For a long let I highly recommend Jack at Benidorm Long Lets.. google long lets benidorm for his site.. Amature website but he is a good agent. Dutch and been here running his agency for many years..His office is in the Rincon de Loix area near Benidorm palace - Immo Centre.


----------



## xabiaxica (Jun 23, 2009)

steve_in_spain said:


> I dont ave kids so cant answer about the schools... I know the international school in Xabia gets good reviews, but a touch away from benidorm.
> 
> As for state schools, im not 100% sure you get to choose, i may be wrong... i was under the impression you are allocated a school but i am sure someone will clarify this. Many will also say that if your kids are young get them into state education... they will integrate much better.
> 
> For a long let I highly recommend Jack at Benidorm Long Lets.. google long lets benidorm for his site.. Amature website but he is a good agent. Dutch and been here running his agency for many years..His office is in the Rincon de Loix area near Benidorm palace - Immo Centre.


there is more than one International school in/around Jávea - which one do you mean?


you're right about state schools - they have catchment areas just like they do in the UK


----------



## xicoalc (Apr 20, 2010)

xabiachica said:


> there is more than one International school in/around Jávea - which one do you mean?
> 
> 
> you're right about state schools - they have catchment areas just like they do in the UK


A friend of mine is a teacher at XIC.. i know he is a fantastic teacher with many years experience! I have heard good things about that school but schools are not my forte!


----------



## elle79 (Feb 8, 2010)

steve_in_spain said:


> A friend of mine is a teacher at XIC.. i know he is a fantastic teacher with many years experience! I have heard good things about that school but schools are not my forte!


hey thanks for the replys,i checked that site out he has quite a lot of property on there thanks

does anyone know roughly what the fees are at international school,ive had a look on websites but theres nothing about fees
thanks


----------



## jojo (Sep 20, 2007)

elle79 said:


> hey thanks for the replys,i checked that site out he has quite a lot of property on there thanks
> 
> does anyone know roughly what the fees are at international school,ive had a look on websites but theres nothing about fees
> thanks



Most international schools in my area (costa del sol) are roughly about 700€ per term excluding books, equipment, uniforms etc, altho they vary between areas, childrens ages etc!!

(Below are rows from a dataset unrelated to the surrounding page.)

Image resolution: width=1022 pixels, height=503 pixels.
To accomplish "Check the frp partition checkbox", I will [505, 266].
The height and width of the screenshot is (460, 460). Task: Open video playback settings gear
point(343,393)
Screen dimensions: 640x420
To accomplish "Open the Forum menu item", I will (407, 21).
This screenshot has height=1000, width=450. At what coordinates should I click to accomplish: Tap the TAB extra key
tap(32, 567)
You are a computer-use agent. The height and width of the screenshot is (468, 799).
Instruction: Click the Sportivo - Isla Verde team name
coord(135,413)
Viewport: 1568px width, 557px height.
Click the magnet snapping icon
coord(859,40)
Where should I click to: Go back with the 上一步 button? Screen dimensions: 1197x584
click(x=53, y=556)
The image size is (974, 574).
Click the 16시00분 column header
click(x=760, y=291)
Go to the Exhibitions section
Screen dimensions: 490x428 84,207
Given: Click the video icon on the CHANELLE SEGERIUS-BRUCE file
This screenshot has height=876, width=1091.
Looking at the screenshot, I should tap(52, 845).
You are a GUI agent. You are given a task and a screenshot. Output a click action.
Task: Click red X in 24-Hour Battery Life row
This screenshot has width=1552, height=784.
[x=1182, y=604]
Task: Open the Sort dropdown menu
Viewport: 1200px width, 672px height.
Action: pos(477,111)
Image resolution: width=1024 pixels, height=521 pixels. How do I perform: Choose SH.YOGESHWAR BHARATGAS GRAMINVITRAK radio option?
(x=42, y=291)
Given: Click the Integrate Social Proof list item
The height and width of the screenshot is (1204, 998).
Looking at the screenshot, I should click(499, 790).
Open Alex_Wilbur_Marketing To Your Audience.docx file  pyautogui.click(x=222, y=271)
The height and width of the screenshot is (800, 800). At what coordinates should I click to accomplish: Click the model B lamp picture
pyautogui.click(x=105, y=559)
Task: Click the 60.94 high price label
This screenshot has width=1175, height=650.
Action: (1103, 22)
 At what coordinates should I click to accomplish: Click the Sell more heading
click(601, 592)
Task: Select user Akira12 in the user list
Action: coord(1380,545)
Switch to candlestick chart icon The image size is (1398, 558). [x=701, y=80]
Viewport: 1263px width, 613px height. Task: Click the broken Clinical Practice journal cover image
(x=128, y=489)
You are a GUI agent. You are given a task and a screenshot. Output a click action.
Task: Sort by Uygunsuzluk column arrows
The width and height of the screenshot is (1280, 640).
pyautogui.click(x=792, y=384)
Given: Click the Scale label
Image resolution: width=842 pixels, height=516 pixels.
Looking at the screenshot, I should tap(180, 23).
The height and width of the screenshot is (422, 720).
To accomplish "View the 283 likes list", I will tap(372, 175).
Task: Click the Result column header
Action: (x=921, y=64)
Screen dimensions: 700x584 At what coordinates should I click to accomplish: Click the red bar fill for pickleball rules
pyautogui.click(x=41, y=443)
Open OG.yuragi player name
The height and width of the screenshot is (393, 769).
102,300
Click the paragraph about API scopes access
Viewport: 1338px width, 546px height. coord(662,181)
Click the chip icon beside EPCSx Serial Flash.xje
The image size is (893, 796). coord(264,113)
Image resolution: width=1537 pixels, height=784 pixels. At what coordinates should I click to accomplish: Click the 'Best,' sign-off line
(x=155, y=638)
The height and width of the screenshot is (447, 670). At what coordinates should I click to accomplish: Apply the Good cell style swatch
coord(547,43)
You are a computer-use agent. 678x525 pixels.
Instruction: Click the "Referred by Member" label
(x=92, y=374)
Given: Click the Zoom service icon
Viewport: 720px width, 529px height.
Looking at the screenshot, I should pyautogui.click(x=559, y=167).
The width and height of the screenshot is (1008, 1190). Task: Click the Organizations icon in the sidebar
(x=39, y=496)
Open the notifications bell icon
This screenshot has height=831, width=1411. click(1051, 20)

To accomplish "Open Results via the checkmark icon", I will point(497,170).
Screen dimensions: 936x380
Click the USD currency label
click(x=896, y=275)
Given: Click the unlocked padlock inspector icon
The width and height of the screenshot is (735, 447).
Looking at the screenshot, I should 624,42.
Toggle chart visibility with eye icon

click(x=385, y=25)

To get a good school you need to check that they are members of Welcome to Nabss | Nabss as anyone can start an international school but NABSS oversee the standards of teachers, teaching etc

Jo xxx


----------



## xabiaxica (Jun 23, 2009)

jojo said:


> Most international schools in my area (costa del sol) are roughly about 700€ per term excluding books, equipment, uniforms etc, altho they vary between areas, childrens ages etc!!
> 
> To get a good school you need to check that they are members of Welcome to Nabss | Nabss as anyone can start an international school but NABSS oversee the standards of teachers, teaching etc
> 
> Jo xxx


yes, I totally echo what you say about NABBS

one school with a very good reputation near Jávea is http://www.theladyelizabethschool.com/EnglishVersion/Main/engindex.htm - it doesn't seem to give fees on the website, although I expect it is more expensive than XIC because it has amazing facilities in new purpose built buildings



the XIC website does give fees - Xàbia International College- I'm not sure how up to date the info is though, because I know 3 of the kids on their homepage - the photos were taken when they about 9/10 I think & they are all 14/15 now and have returned to live in the UK!!


----------



## elle79 (Feb 8, 2010)

thanks thats a great help

my son will be 10 and would settle into state school fine im sure,but my daughter who will be nearly 6 is very shy and quiet not sure she would settle in a spanish school,although we are all going to have spanish lessons it might help, id rather her go to a state school,have any of you had the same predicament

thanks elle


----------



## MaidenScotland (Jun 6, 2009)

elle79 said:


> thanks thats a great help
> 
> my son will be 10 and would settle into state school fine im sure,but my daughter who will be nearly 6 is very shy and quiet not sure she would settle in a spanish school,although we are all going to have spanish lessons it might help, id rather her go to a state school,have any of you had the same predicament
> 
> thanks elle


Dont forget that you have to buy all the books in state schools... 

My grandchildren went to Spain and were put into state schools.. sink or swim and they are swimming like fish.


----------